= Source document =
____

The case for audit committees derives directly from the argument for independent directors. Those committees help directors to fulfil their legal obligations as to the accuracy of financial statements. They give directors the opportunity to consider issues at greater length and strengthen the objectivity and credibility of financial reporting and the independence of the audit function. They are also an important adjunct to protecting the interests of shareholders and they bring an objective, outside view of the company's financial conduct.
Therefore, I am sure that these provisions will receive the support of hon. Members of all parties. Indeed, this measure has, in effect, already passed through the House with an unopposed Third Reading. I look forward to the Government's support if it comes to a Division. We should have a Division on this, because the House should have an opportunity of expressing its view on the matter and, if we reach that stage, I expect many Conservative Members to join the Opposition in the Lobby.
Mr. Tim Smith : I support the new clause, because it is identical to a new clause that I introduced in Committee. I support it also because the words of all the new clauses in this group are taken from the private Member's Bill which I introduced earlier this year. Those words, in turn, were taken from the Bill that was introduced last year by
Column 928the late Sir Brandon Rhys Williams, which, as the hon. Member for Norwich, South (Mr. Garrett) has just reminded us, passed through the House unopposed.
However, I do not want to rehearse all the arguments in favour of the new clauses this evening, because we had a good debate in Committee. There was a consensus that independent directors and audit committees are a good thing. Indeed, that is why the CBI, the stock exchange and the Bank of England set up PRONED. The good news is contained in the figures that the hon. Member for Norwich, South gave the House about the proportion of The Times top 1,000 companies that now have one or more independent directors.
The question is, how do we make progress? The companies that do not have independent directors or audit committees almost certainly need them most. In such companies, the jobs of chairman and chief executive are rolled into one and one man often dominates the board--perhaps because he has a large shareholding in the company. Those are the companies that need these arrangements, but they are the companies that do not have them at present.
So, how are we to make progress? From experience of company law, I know that good and best practice has gradually developed to a point at which people have then said, "The time has now come when all companies should be required to do this. It is clearly the right way of going about things. We shall incorporate these things into company law." The example that I gave in Committee was the requirement to consolidate accounts. Many companies consolidated the accounts of their group companies years before the consolidation requirement was introduced in 1929. However, at that point consolidation was so widely the best practice that it was thought right to legislate. How are we to move forward from the present situation where 90 per cent. of companies have one or more independent directors to a position where every company has a number of non-executive directors and an audit committee?

____

= What to work on =
1) Decide whether each statement agrees with the debate excerpt, answering yes or no and quoting the words that decide it: (a) Mr. Tim Smith had introduced in Committee a new clause identical to the one he supports; (b) the consolidation requirement was introduced in 1929; (c) about half of companies have one or more independent directors.
2) Duplicate the stretch of the debate excerpt from "However, I do" through "more independent directors.".
The listing that comes next plays no role in this work.

= Material provided =
____

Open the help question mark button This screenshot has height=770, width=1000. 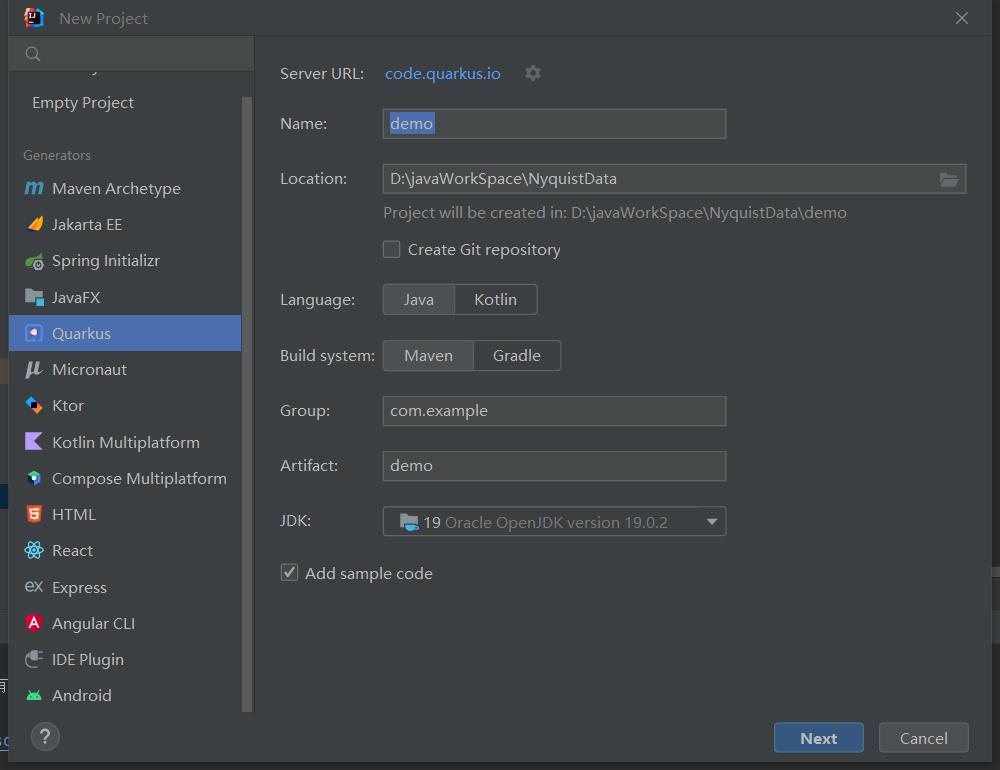[45, 737]
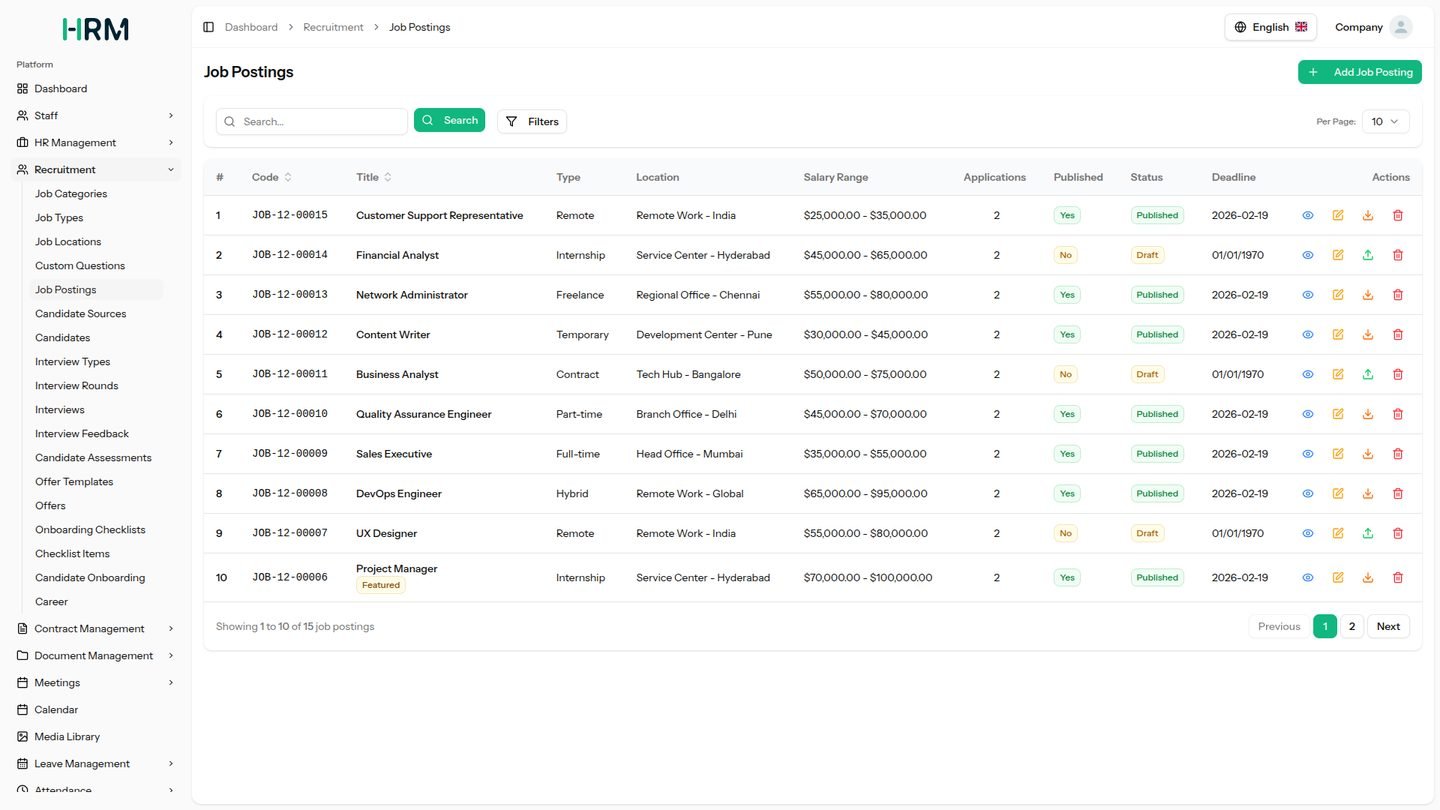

____

= Results for the exercise =
1)
(a) Yes: "it is identical to a new clause that I introduced in Committee"
(b) Yes: "years before the consolidation requirement was introduced in 1929"
(c) No: "90 per cent. of companies have one or more independent directors"

2)
However, I do not want to rehearse all the arguments in favour of the new clauses this evening, because we had a good debate in Committee. There was a consensus that independent directors and audit committees are a good thing. Indeed, that is why the CBI, the stock exchange and the Bank of England set up PRONED. The good news is contained in the figures that the hon. Member for Norwich, South gave the House about the proportion of The Times top 1,000 companies that now have one or more independent directors.